Comics' most famous girlfriend (with the possible exception
of Olive Oyl), Lois Lane
is also the first superhero love interest to earn her own
montly book, starting in March, 1958.
First envisioned as a hard-nosed reporter ala Rosalind
Russell's Hildy Jonson character in His Girl
Friday (1940), Lois evolved over time into a reckless
trouble-magnet, persistent snoop and habitual hostage. Obsessed
with the twin goals of exposing Superman's secret identity
and becoming his wife, Lois for some reason never caught
on that the first goal was seriously undermining the second.
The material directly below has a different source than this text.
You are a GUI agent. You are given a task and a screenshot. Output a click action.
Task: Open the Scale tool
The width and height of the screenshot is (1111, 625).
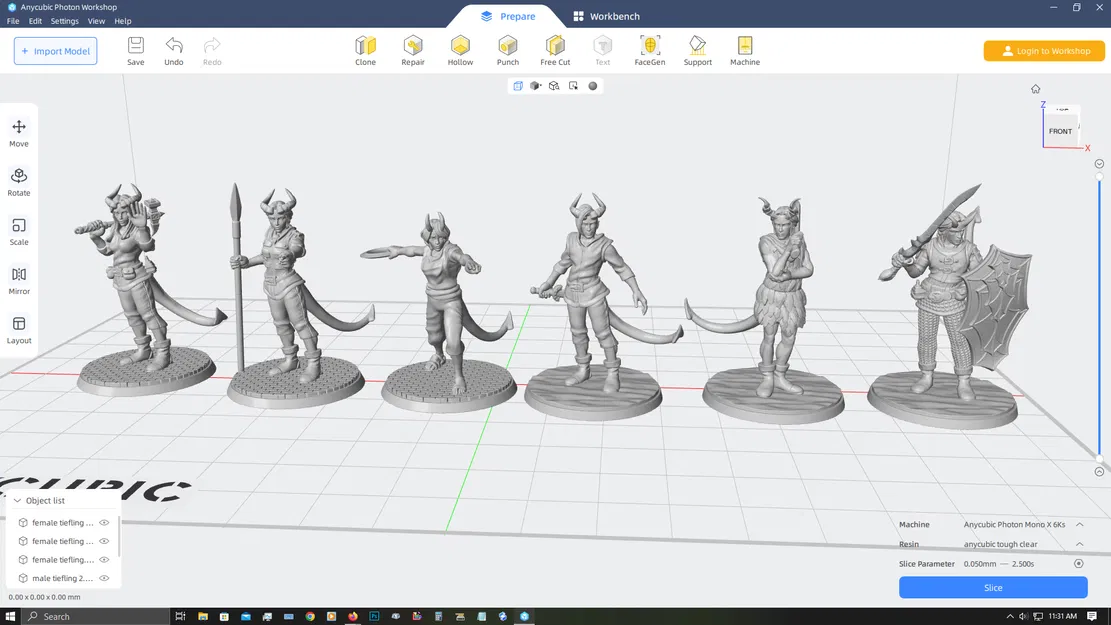[x=18, y=229]
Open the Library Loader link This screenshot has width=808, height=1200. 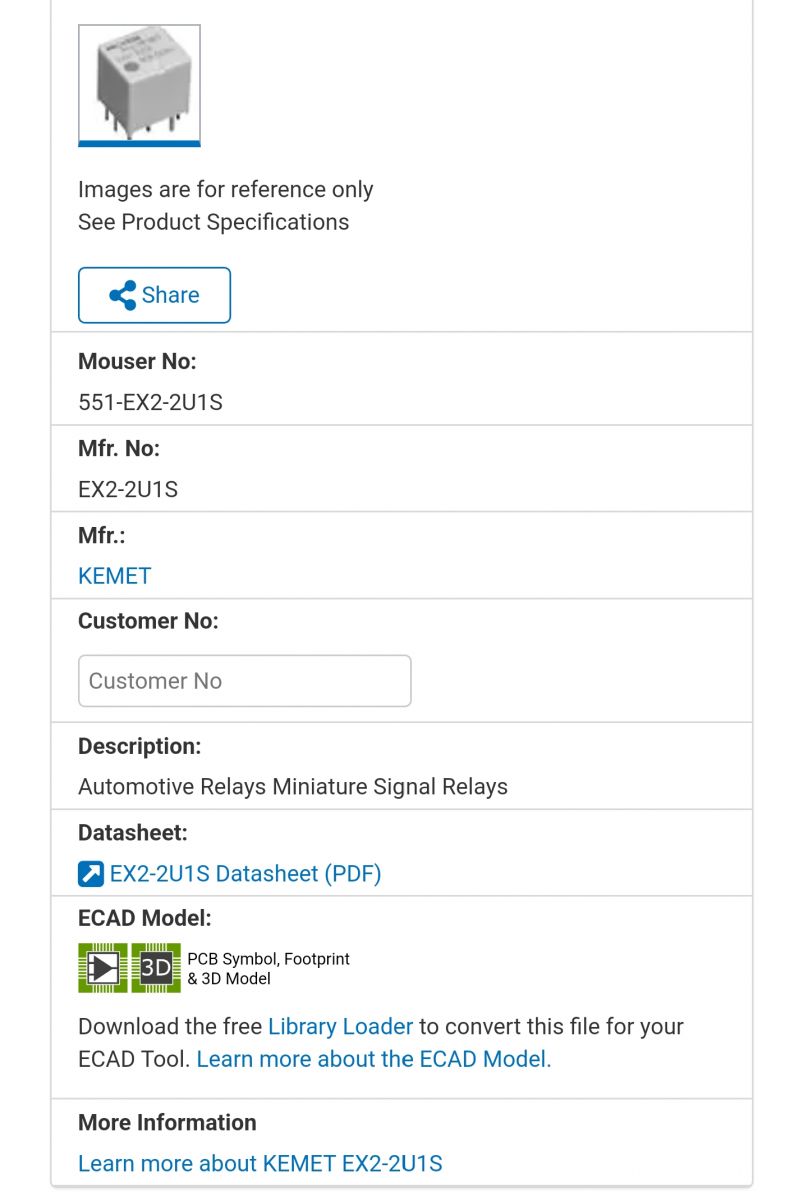[x=340, y=1026]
Through the fifties and sixties, Lois was, at best, a sort
of brunette Lucy Ricardo, bumbling into
one hare-brained misadventure after another. At worst, she
was the embodiment of everything little boys feared about
females; manipulative, deceitful, vindictive and forever
scheming. With her in the picture, shackles of Green Kryptonite
were less fearsome than the bonds of matrimony.
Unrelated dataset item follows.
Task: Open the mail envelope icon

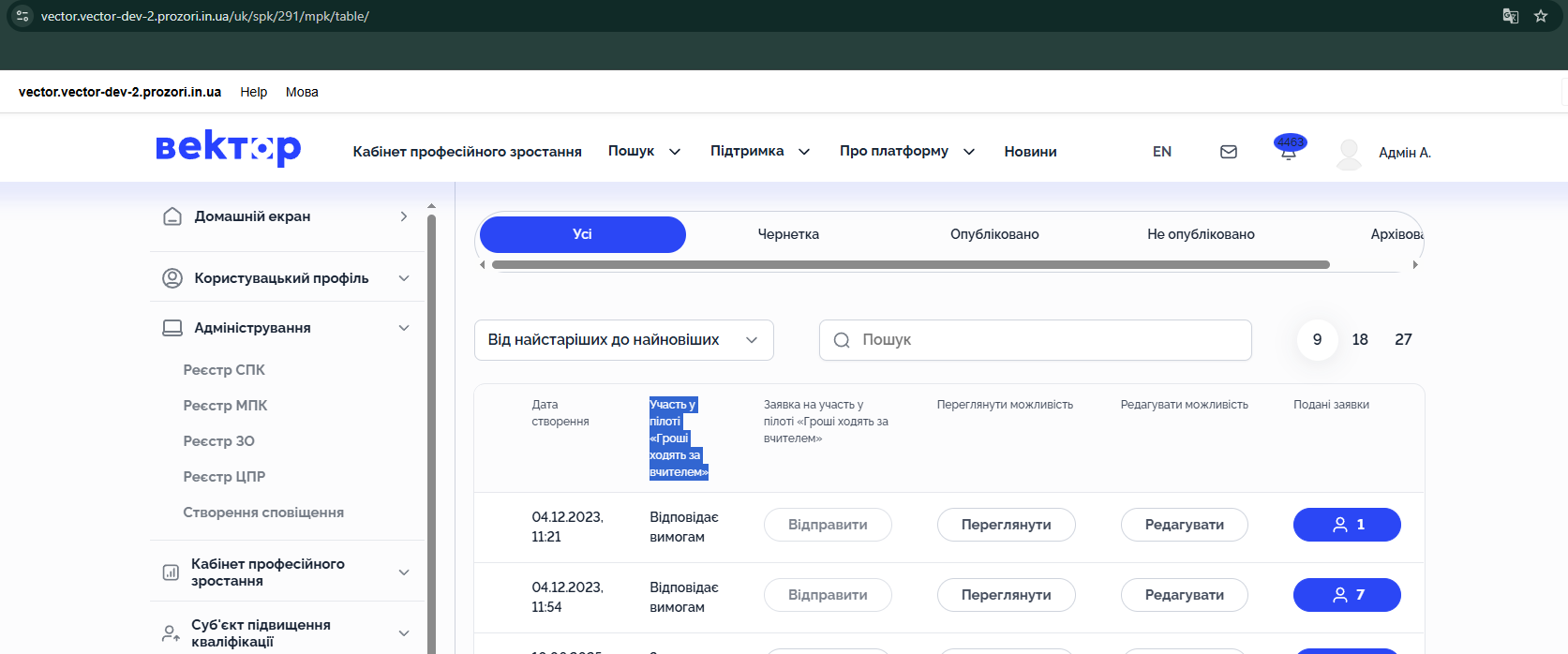Action: coord(1229,152)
In short, I'm not a fan. However, Lois' adventures were
often among the wildest and most far-fetched of the era,
and benefited from amazing artwork by Kurt Schaffenberger
and sometimes Curt Swan, and just by virtue of being at
the epicenter of all the bizarre and unhealthy emotional
game-playing the Silver Age Superman mythos was famous for,
Lois definitely deserves her own little corner of this site.